Following enquiries, I can now state as follows:
The pension scheme in question was a defined benefit scheme, which gave fairly low levels of benefit, calculated on the basis of pay at the time the scheme was finally frozen, in 1984. When it was frozen, it had 143 members. It was invested in policies of the New Ireland Assurance Co Limited. These 143 people are the only people with any interest in the matter.

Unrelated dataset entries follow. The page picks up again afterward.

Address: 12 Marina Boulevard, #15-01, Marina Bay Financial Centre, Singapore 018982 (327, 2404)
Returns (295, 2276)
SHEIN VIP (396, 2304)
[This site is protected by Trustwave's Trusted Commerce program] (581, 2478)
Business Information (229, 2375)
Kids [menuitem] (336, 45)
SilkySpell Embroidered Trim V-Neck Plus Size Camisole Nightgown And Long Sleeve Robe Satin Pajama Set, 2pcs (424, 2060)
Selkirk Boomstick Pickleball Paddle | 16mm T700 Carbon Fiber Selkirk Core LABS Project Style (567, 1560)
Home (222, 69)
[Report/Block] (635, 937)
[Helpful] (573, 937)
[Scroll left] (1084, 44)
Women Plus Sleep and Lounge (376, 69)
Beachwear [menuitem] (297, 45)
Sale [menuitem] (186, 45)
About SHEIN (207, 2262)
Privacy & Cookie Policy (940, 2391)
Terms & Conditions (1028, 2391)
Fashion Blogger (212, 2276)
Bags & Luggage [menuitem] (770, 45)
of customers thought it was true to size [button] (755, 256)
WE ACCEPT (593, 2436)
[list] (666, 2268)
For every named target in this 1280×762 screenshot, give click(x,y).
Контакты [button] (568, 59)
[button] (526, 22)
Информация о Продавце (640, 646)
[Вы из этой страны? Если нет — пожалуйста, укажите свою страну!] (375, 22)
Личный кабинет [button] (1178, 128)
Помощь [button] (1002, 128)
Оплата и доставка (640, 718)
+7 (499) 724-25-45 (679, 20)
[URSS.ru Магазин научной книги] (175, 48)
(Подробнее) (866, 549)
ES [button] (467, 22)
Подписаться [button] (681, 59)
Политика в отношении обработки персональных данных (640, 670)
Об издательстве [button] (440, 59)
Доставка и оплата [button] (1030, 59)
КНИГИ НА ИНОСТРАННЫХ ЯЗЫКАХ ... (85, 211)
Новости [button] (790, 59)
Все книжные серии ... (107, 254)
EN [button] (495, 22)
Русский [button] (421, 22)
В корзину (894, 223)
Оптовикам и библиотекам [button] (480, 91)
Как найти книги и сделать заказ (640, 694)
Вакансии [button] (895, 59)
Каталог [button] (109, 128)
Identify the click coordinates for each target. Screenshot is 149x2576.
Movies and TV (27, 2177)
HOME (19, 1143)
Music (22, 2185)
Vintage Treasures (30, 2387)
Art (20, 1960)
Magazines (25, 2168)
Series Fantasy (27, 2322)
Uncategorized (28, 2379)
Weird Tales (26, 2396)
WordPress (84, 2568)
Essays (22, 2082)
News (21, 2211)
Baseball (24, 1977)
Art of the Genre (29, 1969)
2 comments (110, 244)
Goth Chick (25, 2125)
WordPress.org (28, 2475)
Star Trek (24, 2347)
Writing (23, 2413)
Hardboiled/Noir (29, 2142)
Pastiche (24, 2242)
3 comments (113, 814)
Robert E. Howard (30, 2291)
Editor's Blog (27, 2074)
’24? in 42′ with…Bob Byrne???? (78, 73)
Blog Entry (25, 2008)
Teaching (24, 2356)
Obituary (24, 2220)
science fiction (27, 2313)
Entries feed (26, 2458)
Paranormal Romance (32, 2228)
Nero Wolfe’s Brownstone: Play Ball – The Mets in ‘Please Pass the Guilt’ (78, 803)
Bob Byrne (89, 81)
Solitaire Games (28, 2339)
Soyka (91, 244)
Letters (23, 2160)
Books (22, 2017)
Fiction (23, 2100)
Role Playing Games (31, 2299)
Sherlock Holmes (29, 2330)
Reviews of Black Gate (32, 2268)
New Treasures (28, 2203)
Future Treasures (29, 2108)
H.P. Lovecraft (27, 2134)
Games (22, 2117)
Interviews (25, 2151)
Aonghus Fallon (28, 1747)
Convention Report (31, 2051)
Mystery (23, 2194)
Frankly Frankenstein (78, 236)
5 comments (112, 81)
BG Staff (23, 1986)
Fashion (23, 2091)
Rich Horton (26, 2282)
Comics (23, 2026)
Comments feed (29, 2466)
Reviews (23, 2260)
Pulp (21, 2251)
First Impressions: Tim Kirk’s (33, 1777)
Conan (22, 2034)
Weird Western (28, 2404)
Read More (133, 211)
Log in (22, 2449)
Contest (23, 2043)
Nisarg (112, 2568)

The Pensions Board, with which the scheme was registered under the Pensions Act, instructed that it should be wound up – which should have been done immediately following the closure of the Company, but for some reason this did not happen. In the absence of clear instructions from the trustees of the scheme, New Ireland wrote to the last-recorded home addresses of all 143 members. Bearing in mind that these are almost 25 years old, it is not surprising that some of these letters are at present being returned to the insurance company. However, since the existence of the scheme became known, a number of former Gentex workers have already contacted the New Ireland. When it becomes clear who has not yet been traced, it is intended to ask the Department of Social and Family Affairs to assist in forwarding information to them or their surviving relatives, so that everyone who has an entitlement can be paid.
I understand from the New Ireland that the benefits are expressed as small pensions payable from age 65. For those under 65, a surrender value will be offered. For those over 65, the amount offered will reflect arrears due since that age, plus interest. For those who have died before reaching age 65, a current actuarial value will be paid. The amounts are likely to be quite small.
Not surprisingly, a great many people who may have worked in Gentex in the past may feel that they have an entitlement under this scheme. This may not be so as, in those days, it would have been unusual to give “preserved” benefits on leaving service, unless this was due to some factor such as redundancy. The likelihood is that those who have an entitlement were operatives who were working for the company at the time it closed, or who were made redundant in the period immediately before that. There were two other schemes for different groups of workers in Gentex, but I understand these were wound up at the time of closure and benefits paid or secured for members.
My Office will continue to monitor the situation.